London condemned an Argentine government advertisement on Friday showing an Olympic hopeful training on a British war memorial in the Falkland Islands, as the agency behind the ad urged Buenos Aires to pull it.
British Foreign Secretary William Hague branded the clip a “stunt” and accused Argentina of trying to exploit the 2012 London Olympics for political purposes, while UK Defence Secretary Phillip Hammond called it “tasteless” and “insulting.”
The ad was aired on Argentine television amid high tensions between the two countries, as they both mark the 30th anniversary of the Falklands war over the British-held islands.
It shows Argentina field hockey captain Fernando Zylberberg running through the Falklands capital, Stanley, and exercising on the town’s Great War Memorial, which honors British sailors who died in World War I.
The ad carries the tagline: “To compete on English soil, we train on Argentinian soil.”
Created by the Argentine arm of global marketing agency Y and R, it was released by Argentina’s presidency and claims to be a “homage to the fallen and ex-combatants” of the conflict.
Y and R’s headquarters has now condemned it as “contrary to everything that we as a company stand for.”
Hague told Sky News TV: “Argentina has had some diplomatic setbacks in the last few weeks.”
“They have failed at a summit of the Americas to get other countries — South and North America — to issue a declaration on the Falkland Islands. I think what is happening is they are looking for one or two stunts to try and make up for that or save a bit of pride somehow,” he said.
“But I don’t think trying to misuse the Olympics in some way for political purposes will go down very well with other countries,” Hague added.
Hammond said he hoped the International Olympic Committee would examine whether one of their fundamental principles had been breached: “That politics is set aside.”
The British Ministry of Foreign Affairs said it was “dismayed at the insensitivity and disrespect” shown by the filmmakers in using a war memorial as a prop.
The Argentine arm of New York-based global marketing agency Y and R created the advert, but the firm’s management urged Buenos Aires to pull the plug.
“Y and R Argentina created an ad for the Argentine government that has deeply offended many people in the UK and around the world. We strongly condemn this work and have asked the Argentine government to pull the spot,” Y and R said in a statement received in London.

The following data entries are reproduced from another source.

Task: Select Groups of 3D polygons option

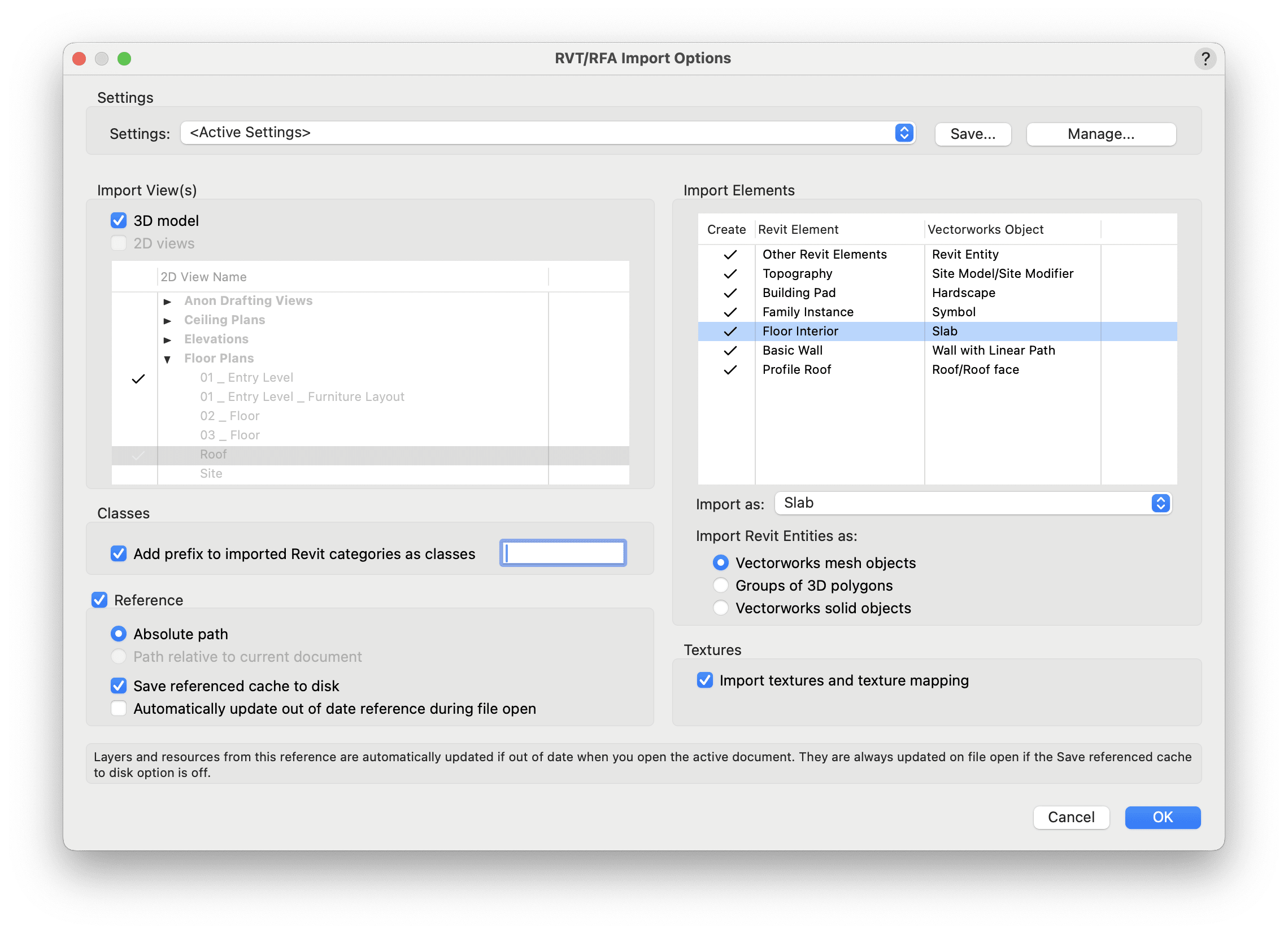Action: [721, 586]
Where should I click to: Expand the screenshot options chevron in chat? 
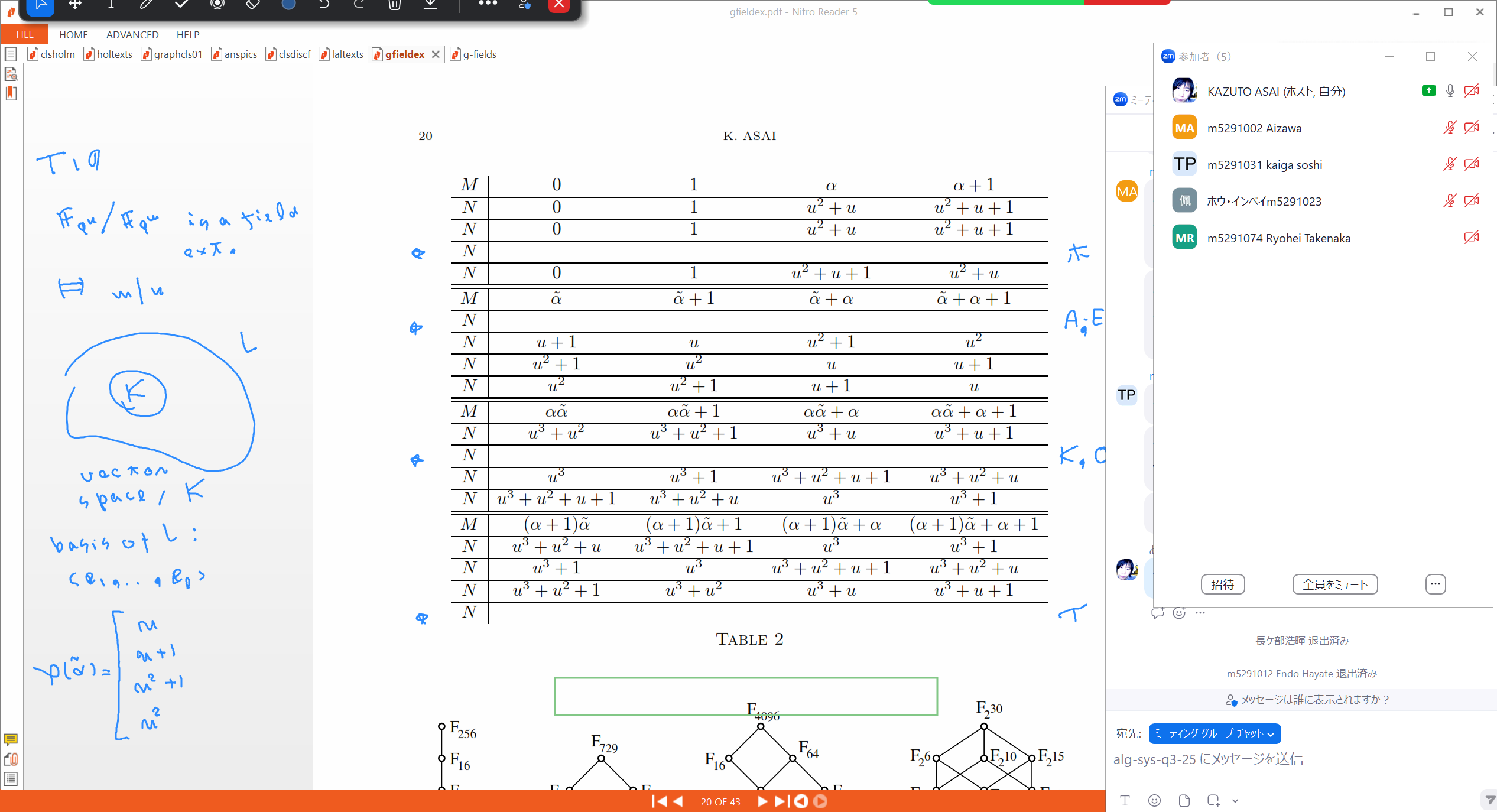coord(1235,801)
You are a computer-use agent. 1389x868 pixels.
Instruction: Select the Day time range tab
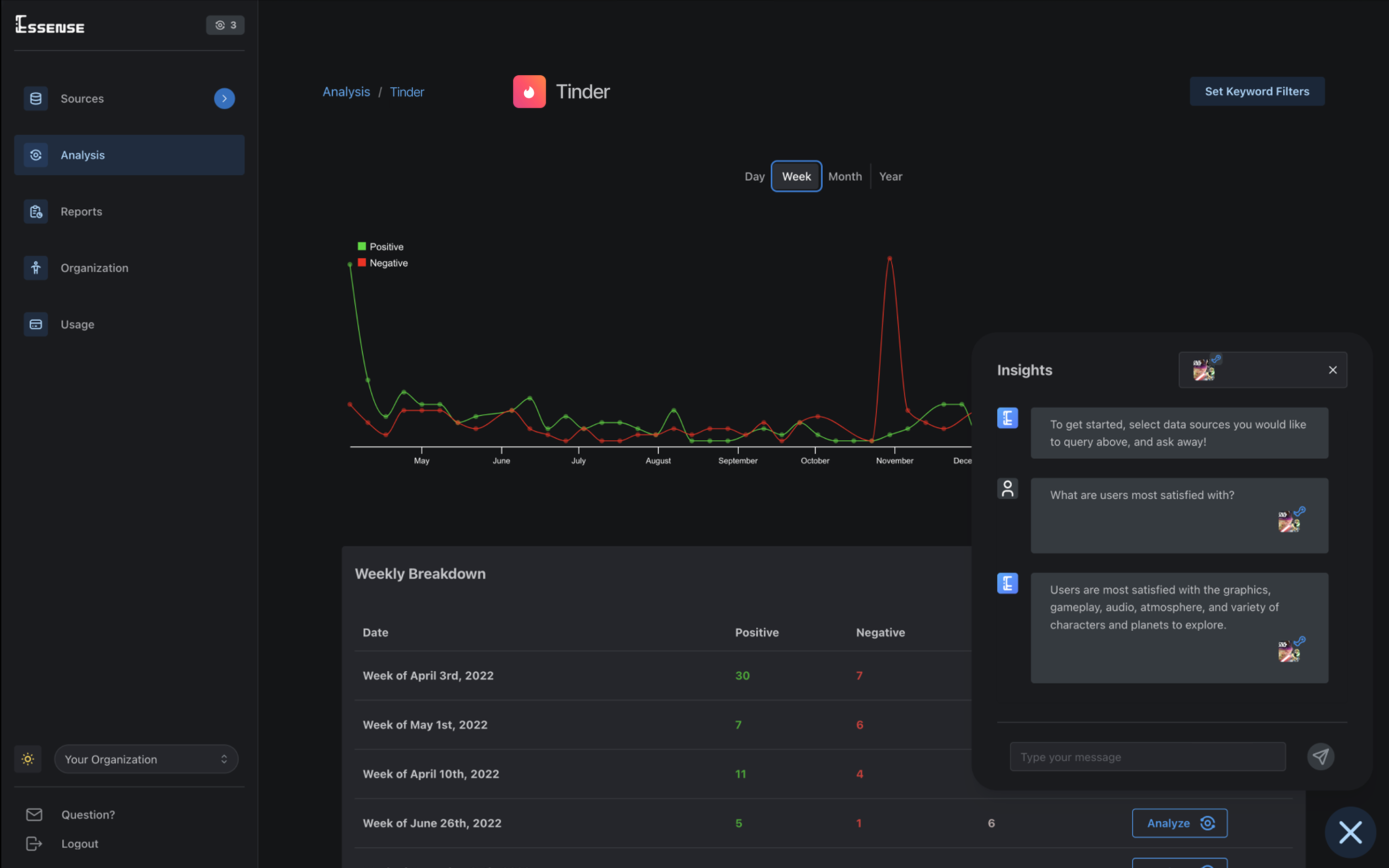[x=754, y=176]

“While we don’t believe it was ever the intention of the ad’s creators to desecrate a war memorial, they behaved in a manner that is unacceptable to our company. Furthermore it is against our policy to be involved in anything that is politically motivated. In addition, this spot was offensive to the Olympic spirit,” the statement said.
“Whatever it was the creators set out to highlight, what they produced is contrary to everything that we as a company stand for. We are deeply regretful for the pain this ad has caused and apologize to the many who have been rightly disturbed by it, as have we,” it added.
The Falklands war, which began with an invasion of the islands by Argentine forces, ended in their defeat and the deaths of 649 Argentine and 255 British troops.